**PROBLEM TO WORK ON:**
Return all of the data below unchanged, line for line, but leave out the pictures.

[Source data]
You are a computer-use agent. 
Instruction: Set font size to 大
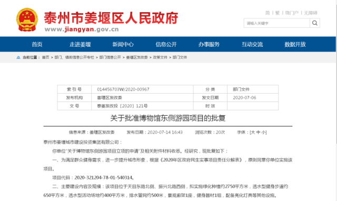tap(253, 132)
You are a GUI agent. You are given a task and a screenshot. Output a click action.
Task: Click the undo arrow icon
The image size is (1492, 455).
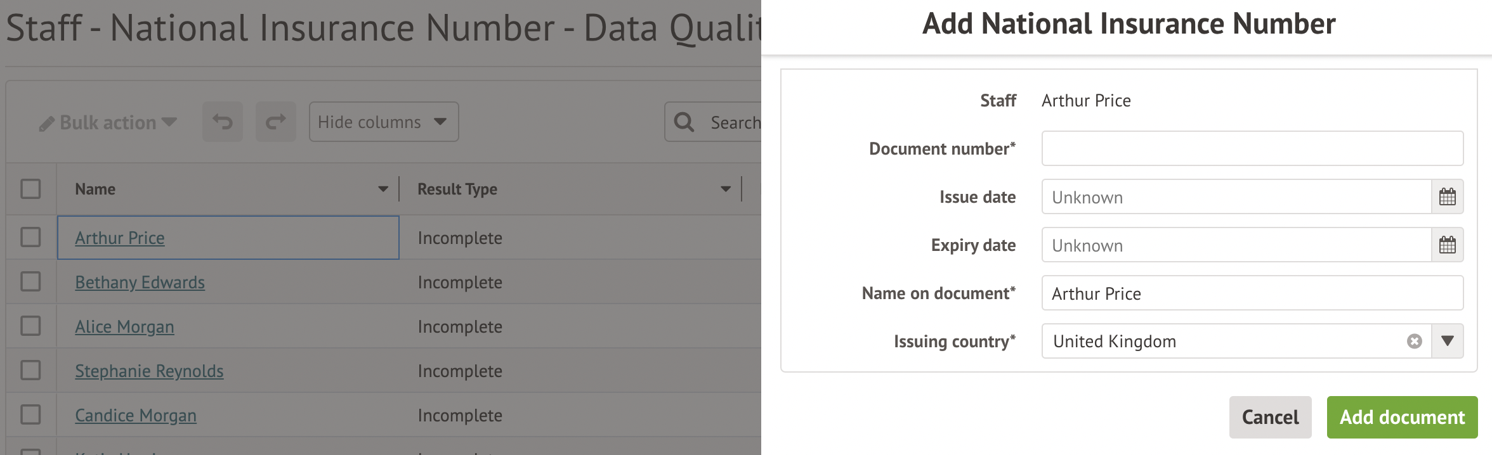point(223,122)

**FULL OUTPUT:**
You are a computer-use agent. 
Instruction: Set font size to 大
tap(253, 132)
You are a GUI agent. You are given a task and a screenshot. Output a click action.
Task: Click the undo arrow icon
The image size is (1492, 455).
point(223,122)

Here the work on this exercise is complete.